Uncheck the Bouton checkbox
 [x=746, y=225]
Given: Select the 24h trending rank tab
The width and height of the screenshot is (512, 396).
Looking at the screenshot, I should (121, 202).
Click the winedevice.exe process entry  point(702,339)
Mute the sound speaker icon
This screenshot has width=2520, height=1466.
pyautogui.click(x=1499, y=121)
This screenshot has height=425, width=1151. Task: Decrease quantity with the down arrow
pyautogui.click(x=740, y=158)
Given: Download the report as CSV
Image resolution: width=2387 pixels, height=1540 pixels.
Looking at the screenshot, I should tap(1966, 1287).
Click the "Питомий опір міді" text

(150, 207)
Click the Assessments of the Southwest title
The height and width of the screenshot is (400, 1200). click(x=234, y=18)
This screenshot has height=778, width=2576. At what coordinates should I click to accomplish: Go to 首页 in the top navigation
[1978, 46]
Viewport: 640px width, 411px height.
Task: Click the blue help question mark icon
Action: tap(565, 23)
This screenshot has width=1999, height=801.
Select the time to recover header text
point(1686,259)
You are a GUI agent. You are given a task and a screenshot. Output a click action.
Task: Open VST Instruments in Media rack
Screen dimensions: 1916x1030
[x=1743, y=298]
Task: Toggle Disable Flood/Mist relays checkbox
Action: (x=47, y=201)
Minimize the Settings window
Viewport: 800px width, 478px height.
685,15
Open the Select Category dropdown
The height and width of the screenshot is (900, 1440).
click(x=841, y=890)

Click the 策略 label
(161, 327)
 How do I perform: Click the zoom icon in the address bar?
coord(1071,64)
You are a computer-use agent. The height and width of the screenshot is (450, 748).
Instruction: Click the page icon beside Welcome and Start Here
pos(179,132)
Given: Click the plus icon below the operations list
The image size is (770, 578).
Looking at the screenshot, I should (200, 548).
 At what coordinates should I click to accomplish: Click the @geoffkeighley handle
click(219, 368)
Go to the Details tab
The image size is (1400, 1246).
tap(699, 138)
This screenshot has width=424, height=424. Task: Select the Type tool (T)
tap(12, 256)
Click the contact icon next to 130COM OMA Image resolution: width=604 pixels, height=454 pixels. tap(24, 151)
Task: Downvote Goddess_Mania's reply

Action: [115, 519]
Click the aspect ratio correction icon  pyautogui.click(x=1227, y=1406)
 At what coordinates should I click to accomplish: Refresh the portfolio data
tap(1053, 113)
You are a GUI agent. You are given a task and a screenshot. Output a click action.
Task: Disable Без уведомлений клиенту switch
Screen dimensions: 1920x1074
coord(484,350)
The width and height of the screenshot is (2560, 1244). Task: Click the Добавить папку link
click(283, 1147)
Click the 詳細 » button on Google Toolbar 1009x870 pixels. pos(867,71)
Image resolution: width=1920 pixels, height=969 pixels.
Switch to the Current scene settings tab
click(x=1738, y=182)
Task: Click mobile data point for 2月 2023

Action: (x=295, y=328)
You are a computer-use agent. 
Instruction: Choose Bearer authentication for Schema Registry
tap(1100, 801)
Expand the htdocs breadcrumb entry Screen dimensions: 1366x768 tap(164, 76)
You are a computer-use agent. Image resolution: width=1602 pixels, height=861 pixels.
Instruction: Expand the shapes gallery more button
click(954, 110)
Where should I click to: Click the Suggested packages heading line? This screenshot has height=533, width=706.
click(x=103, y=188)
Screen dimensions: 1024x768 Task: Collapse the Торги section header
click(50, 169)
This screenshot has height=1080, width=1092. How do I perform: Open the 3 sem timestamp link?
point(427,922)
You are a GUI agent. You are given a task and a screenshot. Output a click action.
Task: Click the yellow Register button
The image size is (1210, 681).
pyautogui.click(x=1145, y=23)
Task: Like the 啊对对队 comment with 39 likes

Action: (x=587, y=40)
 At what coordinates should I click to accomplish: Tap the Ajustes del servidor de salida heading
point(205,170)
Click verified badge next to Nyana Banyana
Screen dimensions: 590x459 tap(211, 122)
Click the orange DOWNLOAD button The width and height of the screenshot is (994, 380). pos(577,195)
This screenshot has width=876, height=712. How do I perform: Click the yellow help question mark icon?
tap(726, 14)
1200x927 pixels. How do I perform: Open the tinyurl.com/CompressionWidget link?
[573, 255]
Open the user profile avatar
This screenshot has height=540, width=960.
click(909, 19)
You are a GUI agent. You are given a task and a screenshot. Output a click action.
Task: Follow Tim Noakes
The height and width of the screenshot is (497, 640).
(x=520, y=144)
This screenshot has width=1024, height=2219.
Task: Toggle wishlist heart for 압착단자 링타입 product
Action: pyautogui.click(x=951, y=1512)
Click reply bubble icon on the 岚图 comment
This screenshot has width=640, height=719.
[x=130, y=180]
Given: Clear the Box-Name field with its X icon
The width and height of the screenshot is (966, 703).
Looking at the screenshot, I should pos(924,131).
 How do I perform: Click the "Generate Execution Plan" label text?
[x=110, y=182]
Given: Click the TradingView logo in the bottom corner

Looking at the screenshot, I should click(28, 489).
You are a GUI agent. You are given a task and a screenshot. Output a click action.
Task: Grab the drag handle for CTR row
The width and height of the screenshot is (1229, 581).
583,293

────────────────────

**EXERCISE DIRECTIONS**
Rewrite all of the lines above, changing "CSV" to "PDF" and keeping everything else the same.

**COMPLETED EXERCISE**
Uncheck the Bouton checkbox
 [x=746, y=225]
Given: Select the 24h trending rank tab
The width and height of the screenshot is (512, 396).
Looking at the screenshot, I should (121, 202).
Click the winedevice.exe process entry  point(702,339)
Mute the sound speaker icon
This screenshot has width=2520, height=1466.
pyautogui.click(x=1499, y=121)
This screenshot has height=425, width=1151. Task: Decrease quantity with the down arrow
pyautogui.click(x=740, y=158)
Given: Download the report as PDF
Image resolution: width=2387 pixels, height=1540 pixels.
Looking at the screenshot, I should tap(1966, 1287).
Click the "Питомий опір міді" text

(150, 207)
Click the Assessments of the Southwest title
The height and width of the screenshot is (400, 1200). click(x=234, y=18)
This screenshot has height=778, width=2576. At what coordinates should I click to accomplish: Go to 首页 in the top navigation
[1978, 46]
Viewport: 640px width, 411px height.
Task: Click the blue help question mark icon
Action: tap(565, 23)
This screenshot has width=1999, height=801.
Select the time to recover header text
point(1686,259)
You are a GUI agent. You are given a task and a screenshot. Output a click action.
Task: Open VST Instruments in Media rack
Screen dimensions: 1916x1030
[x=1743, y=298]
Task: Toggle Disable Flood/Mist relays checkbox
Action: (x=47, y=201)
Minimize the Settings window
Viewport: 800px width, 478px height.
685,15
Open the Select Category dropdown
The height and width of the screenshot is (900, 1440).
click(x=841, y=890)

Click the 策略 label
(161, 327)
 How do I perform: Click the zoom icon in the address bar?
coord(1071,64)
You are a computer-use agent. The height and width of the screenshot is (450, 748).
Instruction: Click the page icon beside Welcome and Start Here
pos(179,132)
Given: Click the plus icon below the operations list
The image size is (770, 578).
Looking at the screenshot, I should (200, 548).
 At what coordinates should I click to accomplish: Click the @geoffkeighley handle
click(219, 368)
Go to the Details tab
The image size is (1400, 1246).
tap(699, 138)
This screenshot has width=424, height=424. Task: Select the Type tool (T)
tap(12, 256)
Click the contact icon next to 130COM OMA Image resolution: width=604 pixels, height=454 pixels. tap(24, 151)
Task: Downvote Goddess_Mania's reply

Action: [115, 519]
Click the aspect ratio correction icon  pyautogui.click(x=1227, y=1406)
 At what coordinates should I click to accomplish: Refresh the portfolio data
tap(1053, 113)
You are a GUI agent. You are given a task and a screenshot. Output a click action.
Task: Disable Без уведомлений клиенту switch
Screen dimensions: 1920x1074
coord(484,350)
The width and height of the screenshot is (2560, 1244). Task: Click the Добавить папку link
click(283, 1147)
Click the 詳細 » button on Google Toolbar 1009x870 pixels. pos(867,71)
Image resolution: width=1920 pixels, height=969 pixels.
Switch to the Current scene settings tab
click(x=1738, y=182)
Task: Click mobile data point for 2月 2023

Action: (x=295, y=328)
You are a computer-use agent. 
Instruction: Choose Bearer authentication for Schema Registry
tap(1100, 801)
Expand the htdocs breadcrumb entry Screen dimensions: 1366x768 tap(164, 76)
You are a computer-use agent. Image resolution: width=1602 pixels, height=861 pixels.
Instruction: Expand the shapes gallery more button
click(954, 110)
Where should I click to: Click the Suggested packages heading line? This screenshot has height=533, width=706.
click(x=103, y=188)
Screen dimensions: 1024x768 Task: Collapse the Торги section header
click(50, 169)
This screenshot has height=1080, width=1092. How do I perform: Open the 3 sem timestamp link?
point(427,922)
You are a GUI agent. You are given a task and a screenshot. Output a click action.
Task: Click the yellow Register button
The image size is (1210, 681).
pyautogui.click(x=1145, y=23)
Task: Like the 啊对对队 comment with 39 likes

Action: (x=587, y=40)
 At what coordinates should I click to accomplish: Tap the Ajustes del servidor de salida heading
point(205,170)
Click verified badge next to Nyana Banyana
Screen dimensions: 590x459 tap(211, 122)
Click the orange DOWNLOAD button The width and height of the screenshot is (994, 380). pos(577,195)
This screenshot has width=876, height=712. How do I perform: Click the yellow help question mark icon?
tap(726, 14)
1200x927 pixels. How do I perform: Open the tinyurl.com/CompressionWidget link?
[573, 255]
Open the user profile avatar
This screenshot has height=540, width=960.
click(909, 19)
You are a GUI agent. You are given a task and a screenshot. Output a click action.
Task: Follow Tim Noakes
The height and width of the screenshot is (497, 640).
(x=520, y=144)
This screenshot has width=1024, height=2219.
Task: Toggle wishlist heart for 압착단자 링타입 product
Action: pyautogui.click(x=951, y=1512)
Click reply bubble icon on the 岚图 comment
This screenshot has width=640, height=719.
[x=130, y=180]
Given: Clear the Box-Name field with its X icon
The width and height of the screenshot is (966, 703).
Looking at the screenshot, I should pos(924,131).
 How do I perform: Click the "Generate Execution Plan" label text?
[x=110, y=182]
Given: Click the TradingView logo in the bottom corner

Looking at the screenshot, I should click(28, 489).
You are a GUI agent. You are given a task and a screenshot. Output a click action.
Task: Grab the drag handle for CTR row
The width and height of the screenshot is (1229, 581).
583,293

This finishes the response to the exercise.